(Collected data entries)
:::::
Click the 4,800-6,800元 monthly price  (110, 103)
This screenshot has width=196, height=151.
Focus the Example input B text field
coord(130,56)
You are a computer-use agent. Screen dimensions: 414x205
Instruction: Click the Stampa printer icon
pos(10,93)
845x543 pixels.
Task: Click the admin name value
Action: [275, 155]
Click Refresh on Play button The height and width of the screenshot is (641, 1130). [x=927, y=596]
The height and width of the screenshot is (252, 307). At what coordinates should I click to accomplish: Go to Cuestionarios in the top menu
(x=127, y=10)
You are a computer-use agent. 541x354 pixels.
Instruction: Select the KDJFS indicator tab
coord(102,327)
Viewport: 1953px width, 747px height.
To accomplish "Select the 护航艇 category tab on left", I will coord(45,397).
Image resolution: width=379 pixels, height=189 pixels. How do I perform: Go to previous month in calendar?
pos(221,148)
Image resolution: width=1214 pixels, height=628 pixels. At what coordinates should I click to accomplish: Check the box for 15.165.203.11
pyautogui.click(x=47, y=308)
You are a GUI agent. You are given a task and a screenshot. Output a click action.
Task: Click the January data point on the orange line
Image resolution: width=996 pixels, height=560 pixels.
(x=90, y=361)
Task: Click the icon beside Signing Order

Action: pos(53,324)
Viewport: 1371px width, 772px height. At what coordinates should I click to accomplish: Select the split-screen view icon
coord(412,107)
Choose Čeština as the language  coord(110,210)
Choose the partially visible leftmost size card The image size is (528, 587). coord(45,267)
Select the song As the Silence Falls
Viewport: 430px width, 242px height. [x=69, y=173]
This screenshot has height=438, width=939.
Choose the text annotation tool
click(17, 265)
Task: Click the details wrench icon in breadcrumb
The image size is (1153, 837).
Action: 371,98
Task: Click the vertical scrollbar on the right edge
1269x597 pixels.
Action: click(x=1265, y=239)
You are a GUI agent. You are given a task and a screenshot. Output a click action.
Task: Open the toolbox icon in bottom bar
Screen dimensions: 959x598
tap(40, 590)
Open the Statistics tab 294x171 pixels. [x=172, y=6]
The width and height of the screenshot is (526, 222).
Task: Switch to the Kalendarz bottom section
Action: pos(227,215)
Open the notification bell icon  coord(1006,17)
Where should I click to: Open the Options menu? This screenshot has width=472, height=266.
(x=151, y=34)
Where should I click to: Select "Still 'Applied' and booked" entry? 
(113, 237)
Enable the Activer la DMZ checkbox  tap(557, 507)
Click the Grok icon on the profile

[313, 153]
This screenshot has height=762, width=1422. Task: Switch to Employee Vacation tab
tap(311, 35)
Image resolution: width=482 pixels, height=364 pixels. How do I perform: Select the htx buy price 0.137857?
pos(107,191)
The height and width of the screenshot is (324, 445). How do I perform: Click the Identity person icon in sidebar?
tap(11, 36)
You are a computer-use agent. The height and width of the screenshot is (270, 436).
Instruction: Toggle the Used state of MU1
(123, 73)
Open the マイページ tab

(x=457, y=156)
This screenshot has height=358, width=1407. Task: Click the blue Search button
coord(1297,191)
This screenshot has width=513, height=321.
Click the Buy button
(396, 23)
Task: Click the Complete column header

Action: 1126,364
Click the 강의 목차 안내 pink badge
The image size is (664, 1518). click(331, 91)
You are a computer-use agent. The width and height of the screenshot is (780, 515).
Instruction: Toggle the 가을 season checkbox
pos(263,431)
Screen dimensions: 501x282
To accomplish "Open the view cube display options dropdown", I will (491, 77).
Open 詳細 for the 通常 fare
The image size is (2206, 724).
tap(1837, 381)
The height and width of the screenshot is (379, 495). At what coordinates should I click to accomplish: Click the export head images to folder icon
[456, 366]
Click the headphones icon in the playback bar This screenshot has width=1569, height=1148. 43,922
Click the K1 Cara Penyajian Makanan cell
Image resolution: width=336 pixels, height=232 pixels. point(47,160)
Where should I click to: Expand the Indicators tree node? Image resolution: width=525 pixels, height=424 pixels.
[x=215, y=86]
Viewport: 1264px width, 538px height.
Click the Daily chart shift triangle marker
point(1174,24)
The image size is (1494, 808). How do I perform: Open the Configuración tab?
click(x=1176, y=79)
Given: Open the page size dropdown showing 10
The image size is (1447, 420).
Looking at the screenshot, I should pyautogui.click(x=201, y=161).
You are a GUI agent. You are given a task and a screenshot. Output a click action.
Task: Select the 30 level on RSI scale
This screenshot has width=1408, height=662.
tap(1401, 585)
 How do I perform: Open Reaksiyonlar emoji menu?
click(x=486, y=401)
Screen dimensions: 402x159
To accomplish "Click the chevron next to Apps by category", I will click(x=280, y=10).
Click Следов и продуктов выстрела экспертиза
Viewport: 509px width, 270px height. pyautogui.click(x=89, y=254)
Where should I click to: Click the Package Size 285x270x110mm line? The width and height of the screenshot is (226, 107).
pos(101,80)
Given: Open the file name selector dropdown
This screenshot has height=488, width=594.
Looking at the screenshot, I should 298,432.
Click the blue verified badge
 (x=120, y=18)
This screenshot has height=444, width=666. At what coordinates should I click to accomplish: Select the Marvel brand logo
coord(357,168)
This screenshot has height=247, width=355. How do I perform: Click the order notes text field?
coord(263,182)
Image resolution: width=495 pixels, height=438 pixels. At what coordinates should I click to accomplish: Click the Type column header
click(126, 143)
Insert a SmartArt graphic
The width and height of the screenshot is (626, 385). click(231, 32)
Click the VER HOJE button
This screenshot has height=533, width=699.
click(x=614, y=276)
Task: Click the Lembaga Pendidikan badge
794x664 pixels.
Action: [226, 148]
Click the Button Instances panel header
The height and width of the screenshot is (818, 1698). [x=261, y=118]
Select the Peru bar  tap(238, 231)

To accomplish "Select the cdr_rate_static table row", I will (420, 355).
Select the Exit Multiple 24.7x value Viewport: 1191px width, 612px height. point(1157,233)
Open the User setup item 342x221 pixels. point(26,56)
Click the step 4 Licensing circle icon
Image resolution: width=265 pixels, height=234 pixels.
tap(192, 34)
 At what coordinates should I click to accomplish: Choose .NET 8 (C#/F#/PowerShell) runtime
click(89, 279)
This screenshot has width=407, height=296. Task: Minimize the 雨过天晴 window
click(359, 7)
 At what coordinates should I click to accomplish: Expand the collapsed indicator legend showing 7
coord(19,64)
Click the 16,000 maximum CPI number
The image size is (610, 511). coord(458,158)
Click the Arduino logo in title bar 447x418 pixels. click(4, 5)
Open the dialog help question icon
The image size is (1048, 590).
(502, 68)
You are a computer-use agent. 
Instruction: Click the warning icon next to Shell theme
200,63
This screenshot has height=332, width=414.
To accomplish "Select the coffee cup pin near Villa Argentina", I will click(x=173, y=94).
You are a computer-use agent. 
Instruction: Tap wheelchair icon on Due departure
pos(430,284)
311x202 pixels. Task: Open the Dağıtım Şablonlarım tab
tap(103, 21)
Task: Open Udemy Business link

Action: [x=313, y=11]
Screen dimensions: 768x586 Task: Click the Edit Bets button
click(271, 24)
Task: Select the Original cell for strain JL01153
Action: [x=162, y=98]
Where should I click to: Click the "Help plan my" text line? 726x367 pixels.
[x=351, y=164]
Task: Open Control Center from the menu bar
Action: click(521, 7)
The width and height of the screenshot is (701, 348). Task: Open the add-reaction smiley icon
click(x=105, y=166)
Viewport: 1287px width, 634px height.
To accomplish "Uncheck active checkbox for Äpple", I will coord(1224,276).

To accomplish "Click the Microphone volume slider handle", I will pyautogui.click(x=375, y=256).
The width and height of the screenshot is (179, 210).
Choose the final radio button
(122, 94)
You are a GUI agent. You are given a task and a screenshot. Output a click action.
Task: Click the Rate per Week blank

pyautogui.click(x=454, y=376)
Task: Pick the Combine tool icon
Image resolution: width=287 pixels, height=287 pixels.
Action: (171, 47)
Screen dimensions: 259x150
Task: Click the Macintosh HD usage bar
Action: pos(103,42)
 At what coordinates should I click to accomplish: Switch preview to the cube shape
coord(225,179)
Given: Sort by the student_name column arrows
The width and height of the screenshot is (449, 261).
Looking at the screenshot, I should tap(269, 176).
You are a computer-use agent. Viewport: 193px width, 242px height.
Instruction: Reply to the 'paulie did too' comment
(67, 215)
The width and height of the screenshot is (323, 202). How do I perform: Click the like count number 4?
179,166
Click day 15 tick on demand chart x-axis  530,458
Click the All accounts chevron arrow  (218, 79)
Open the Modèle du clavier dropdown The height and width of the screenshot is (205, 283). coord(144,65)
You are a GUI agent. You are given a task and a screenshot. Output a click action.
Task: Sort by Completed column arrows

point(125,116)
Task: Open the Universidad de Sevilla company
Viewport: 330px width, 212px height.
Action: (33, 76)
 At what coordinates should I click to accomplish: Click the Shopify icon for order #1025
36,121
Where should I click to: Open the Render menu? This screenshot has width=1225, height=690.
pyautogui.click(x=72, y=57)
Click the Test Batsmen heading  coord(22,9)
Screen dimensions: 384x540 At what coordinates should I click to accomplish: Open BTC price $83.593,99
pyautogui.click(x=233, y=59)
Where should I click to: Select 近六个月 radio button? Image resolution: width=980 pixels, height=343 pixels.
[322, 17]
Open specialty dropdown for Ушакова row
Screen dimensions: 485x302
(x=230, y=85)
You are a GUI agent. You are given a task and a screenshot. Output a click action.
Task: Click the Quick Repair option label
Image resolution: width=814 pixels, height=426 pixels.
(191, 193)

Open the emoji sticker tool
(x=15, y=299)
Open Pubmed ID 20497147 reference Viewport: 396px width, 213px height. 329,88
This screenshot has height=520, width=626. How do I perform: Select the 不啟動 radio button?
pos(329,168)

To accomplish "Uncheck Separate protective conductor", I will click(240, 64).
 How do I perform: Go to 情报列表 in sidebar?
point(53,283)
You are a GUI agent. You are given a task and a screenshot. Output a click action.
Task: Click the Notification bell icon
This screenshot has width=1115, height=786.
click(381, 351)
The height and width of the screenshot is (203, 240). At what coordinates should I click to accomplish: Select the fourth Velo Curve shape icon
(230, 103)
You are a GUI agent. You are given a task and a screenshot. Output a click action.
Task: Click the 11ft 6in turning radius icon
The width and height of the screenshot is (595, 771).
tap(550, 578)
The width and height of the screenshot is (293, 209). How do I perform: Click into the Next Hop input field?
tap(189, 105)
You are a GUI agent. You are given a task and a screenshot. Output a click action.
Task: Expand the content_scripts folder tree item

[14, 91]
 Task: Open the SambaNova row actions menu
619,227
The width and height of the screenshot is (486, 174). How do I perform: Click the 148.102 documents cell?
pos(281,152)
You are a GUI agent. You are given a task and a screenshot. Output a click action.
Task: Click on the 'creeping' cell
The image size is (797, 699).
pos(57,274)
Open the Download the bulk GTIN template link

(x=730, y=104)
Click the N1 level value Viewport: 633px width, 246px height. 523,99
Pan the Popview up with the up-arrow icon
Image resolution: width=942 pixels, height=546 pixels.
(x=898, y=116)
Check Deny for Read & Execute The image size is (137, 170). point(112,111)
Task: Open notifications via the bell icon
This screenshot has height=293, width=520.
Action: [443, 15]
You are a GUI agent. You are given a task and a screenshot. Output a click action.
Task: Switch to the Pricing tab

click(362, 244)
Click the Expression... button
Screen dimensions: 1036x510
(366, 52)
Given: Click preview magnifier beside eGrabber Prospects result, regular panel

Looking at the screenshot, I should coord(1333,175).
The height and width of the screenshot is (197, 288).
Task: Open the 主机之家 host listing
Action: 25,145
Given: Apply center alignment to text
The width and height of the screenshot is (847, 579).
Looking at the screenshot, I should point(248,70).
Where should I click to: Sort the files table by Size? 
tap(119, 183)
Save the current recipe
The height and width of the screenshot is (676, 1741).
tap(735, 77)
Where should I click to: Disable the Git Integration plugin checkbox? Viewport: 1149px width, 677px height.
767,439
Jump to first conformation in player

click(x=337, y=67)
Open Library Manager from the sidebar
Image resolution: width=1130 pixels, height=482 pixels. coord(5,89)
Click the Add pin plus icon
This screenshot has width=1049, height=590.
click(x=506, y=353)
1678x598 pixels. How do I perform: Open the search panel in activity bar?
:::::
:: Exercise ::
Make a copy of each line in the records that has the word "computer".

:: Written solution ::
You are a computer-use agent. Screen dimensions: 414x205
You are a computer-use agent. 541x354 pixels.
You are a computer-use agent. The height and width of the screenshot is (270, 436).
You are a computer-use agent. The width and height of the screenshot is (780, 515).
You are a computer-use agent. 
You are a computer-use agent. 
You are a computer-use agent. Viewport: 193px width, 242px height.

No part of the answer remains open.